Setiap desa di Kecamatan Tuntang yang terdiri dari 16 desa mengirimkan air yang kemudian dijadikan satu sebagai simbol persatuan. Acara ini juga diiringi dengan prosesi penjemputan dan kirab dari kecamatan-kecamatan lain secara estafet, seperti Bringin yang rutenya itu Susukan, Suruh, Pabelan, Bancak, hingga Bringin dan berakhir di Tuntang. Setelah itu, air dikumpulkan di titik-titik kecamatan utama, seperti Bawen dan Ungaran, lalu diserahkan dalam prosesi adat di tingkat kabupaten.
Kegiatan ini dilaksanakan di seluruh desa dan kecamatan di Kabupaten Semarang, dimulai dari wilayah selatan dan timur, seperti Susukan hingga Tuntang, lalu dilanjutkan ke Bawen dan Ungaran sebagai pusat kegiatan tingkat kabupaten. Pihak yang terlibat secara langsung dalam pelaksanaan di tingkat kecamatan adalah seluruh perangkat desa, dinas instansi, dan panitia yang dibentuk khusus untuk kegiatan ini. Sementara itu, masyarakat umum diperbolehkan mengikuti sebagai penonton dan penyambut prosesi, terutama di sepanjang jalur arak-arakan dan hasil bumi.

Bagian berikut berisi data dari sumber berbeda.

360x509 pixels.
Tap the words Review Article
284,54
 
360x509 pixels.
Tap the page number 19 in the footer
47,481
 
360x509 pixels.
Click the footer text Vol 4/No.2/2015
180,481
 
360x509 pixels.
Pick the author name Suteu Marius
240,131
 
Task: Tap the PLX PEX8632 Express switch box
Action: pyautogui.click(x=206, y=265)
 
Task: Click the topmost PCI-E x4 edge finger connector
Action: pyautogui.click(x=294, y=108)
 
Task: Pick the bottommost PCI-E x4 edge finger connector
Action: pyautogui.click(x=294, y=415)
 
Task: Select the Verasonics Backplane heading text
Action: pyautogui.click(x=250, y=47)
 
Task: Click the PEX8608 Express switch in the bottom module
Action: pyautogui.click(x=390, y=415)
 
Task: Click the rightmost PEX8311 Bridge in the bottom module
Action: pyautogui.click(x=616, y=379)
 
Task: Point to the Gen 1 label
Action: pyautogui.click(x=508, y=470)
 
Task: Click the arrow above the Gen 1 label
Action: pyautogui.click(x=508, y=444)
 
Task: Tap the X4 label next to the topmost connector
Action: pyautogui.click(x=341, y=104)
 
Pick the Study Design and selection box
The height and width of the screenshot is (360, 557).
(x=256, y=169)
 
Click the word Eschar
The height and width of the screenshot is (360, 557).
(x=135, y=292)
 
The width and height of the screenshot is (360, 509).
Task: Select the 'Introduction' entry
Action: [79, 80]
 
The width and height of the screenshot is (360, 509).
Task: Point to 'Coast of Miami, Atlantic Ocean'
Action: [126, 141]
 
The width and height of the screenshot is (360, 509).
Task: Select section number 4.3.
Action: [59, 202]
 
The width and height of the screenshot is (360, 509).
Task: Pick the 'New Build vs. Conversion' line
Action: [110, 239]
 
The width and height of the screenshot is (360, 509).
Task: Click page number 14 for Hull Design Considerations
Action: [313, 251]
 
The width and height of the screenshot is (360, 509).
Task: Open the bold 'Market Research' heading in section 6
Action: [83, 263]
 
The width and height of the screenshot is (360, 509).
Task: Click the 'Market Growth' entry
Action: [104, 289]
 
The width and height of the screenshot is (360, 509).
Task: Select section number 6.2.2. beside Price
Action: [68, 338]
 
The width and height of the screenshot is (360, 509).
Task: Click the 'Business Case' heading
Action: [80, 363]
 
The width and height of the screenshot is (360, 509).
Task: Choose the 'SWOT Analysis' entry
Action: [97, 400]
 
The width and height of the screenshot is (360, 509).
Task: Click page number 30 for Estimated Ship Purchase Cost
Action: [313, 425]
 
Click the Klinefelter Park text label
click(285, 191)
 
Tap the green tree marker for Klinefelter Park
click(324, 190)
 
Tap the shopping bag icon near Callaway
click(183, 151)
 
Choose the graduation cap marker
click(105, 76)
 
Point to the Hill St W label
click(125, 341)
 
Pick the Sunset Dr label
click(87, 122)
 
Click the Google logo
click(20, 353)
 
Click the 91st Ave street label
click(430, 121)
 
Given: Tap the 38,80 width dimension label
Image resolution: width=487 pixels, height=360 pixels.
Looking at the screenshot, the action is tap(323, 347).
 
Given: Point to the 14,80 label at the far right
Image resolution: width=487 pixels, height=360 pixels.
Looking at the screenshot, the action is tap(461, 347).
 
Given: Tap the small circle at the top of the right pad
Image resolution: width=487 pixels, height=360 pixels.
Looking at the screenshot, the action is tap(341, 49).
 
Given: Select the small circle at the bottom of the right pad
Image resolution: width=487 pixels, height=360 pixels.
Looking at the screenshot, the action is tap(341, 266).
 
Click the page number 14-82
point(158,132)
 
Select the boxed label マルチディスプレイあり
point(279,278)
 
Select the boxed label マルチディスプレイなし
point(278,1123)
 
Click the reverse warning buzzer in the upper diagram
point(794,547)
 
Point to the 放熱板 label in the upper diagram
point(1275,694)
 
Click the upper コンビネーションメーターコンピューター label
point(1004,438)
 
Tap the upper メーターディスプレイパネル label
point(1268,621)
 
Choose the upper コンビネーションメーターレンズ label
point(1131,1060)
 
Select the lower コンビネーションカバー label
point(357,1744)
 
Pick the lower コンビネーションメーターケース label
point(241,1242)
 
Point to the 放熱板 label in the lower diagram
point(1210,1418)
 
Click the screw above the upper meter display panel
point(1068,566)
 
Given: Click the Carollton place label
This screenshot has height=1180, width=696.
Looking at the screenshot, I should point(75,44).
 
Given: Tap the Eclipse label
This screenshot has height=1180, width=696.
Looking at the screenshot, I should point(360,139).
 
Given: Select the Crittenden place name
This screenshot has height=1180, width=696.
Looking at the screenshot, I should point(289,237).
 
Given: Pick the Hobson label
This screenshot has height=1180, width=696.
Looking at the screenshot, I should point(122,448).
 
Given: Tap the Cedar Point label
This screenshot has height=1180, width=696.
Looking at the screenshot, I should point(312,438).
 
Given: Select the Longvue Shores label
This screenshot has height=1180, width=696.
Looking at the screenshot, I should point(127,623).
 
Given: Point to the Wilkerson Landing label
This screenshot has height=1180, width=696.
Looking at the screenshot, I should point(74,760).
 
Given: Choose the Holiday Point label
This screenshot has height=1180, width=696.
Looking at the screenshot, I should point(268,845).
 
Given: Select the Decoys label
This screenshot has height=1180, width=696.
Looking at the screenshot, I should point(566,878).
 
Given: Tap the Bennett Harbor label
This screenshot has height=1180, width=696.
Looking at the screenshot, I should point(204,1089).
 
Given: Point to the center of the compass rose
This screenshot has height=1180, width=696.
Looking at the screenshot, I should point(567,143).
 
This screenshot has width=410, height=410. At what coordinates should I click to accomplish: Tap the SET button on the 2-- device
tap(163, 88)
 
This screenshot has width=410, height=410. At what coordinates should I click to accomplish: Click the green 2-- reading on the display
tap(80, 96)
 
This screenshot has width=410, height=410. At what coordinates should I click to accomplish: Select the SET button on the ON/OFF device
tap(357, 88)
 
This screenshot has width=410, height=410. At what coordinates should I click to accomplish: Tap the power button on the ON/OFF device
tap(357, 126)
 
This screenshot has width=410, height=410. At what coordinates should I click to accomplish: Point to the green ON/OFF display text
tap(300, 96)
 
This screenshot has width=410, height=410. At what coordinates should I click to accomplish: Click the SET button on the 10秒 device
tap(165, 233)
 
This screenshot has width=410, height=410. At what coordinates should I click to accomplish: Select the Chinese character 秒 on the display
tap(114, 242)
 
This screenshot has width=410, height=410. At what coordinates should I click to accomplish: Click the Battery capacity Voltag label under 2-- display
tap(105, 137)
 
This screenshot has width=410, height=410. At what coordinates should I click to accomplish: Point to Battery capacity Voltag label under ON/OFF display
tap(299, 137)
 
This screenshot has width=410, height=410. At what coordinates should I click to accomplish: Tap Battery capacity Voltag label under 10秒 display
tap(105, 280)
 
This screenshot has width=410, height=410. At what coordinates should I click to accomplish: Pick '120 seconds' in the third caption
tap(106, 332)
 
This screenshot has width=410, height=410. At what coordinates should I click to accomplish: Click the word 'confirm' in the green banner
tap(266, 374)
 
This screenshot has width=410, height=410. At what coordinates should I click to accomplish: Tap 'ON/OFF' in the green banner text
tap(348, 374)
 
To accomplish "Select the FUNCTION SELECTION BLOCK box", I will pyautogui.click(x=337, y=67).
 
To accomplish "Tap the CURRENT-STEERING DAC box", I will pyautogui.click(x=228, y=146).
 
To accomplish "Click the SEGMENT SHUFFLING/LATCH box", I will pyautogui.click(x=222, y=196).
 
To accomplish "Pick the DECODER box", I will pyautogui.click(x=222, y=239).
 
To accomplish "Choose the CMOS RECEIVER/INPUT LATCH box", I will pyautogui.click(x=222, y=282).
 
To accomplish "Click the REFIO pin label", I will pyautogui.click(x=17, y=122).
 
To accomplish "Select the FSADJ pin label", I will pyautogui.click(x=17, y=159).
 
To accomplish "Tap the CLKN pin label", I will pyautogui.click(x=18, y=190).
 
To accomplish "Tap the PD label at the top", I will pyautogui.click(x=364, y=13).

Semangat dan partisipasi masyarakat dalam kegiatan ini tetap terjaga dan bahkan semakin meningkat dari tahun ke tahun. Hal ini karena kegiatan Merti Bumi Serasi telah menjadi rutinitas yang melekat pada kehidupan sosial budaya masyarakat.
Pendanaan kegiatan Merti Bumi Serasi berasal dari kesepakatan bersama antara desa, kecamatan, dan Organisasi Perangkat Daerah (OPD). Setiap kecamatan membentuk panitia dan merumuskan anggaran melalui Rencana Anggaran Biaya (RAB). Anggaran tersebut kemudian dibagi ke masing-masing desa dan instansi yang terlibat, sehingga pendanaan bersifat gotong-royong dan terorganisir.
Selama pelaksanaan Merti Bumi Serasi, tidak ditemukan adanya kendala. Hal ini dikarenakan kegiatan ini telah menjadi tradisi yang berjalan secara turun-temurun. Dengan demikian, masyarakat dan panitia sudah terbiasa dan memahami secara teknis serta spiritual mengenai apa saja yang harus dipersiapkan dan dilakukan. Kebiasaan ini menciptakan koordinasi yang baik serta kelancaran dalam setiap tahapan kegiatan.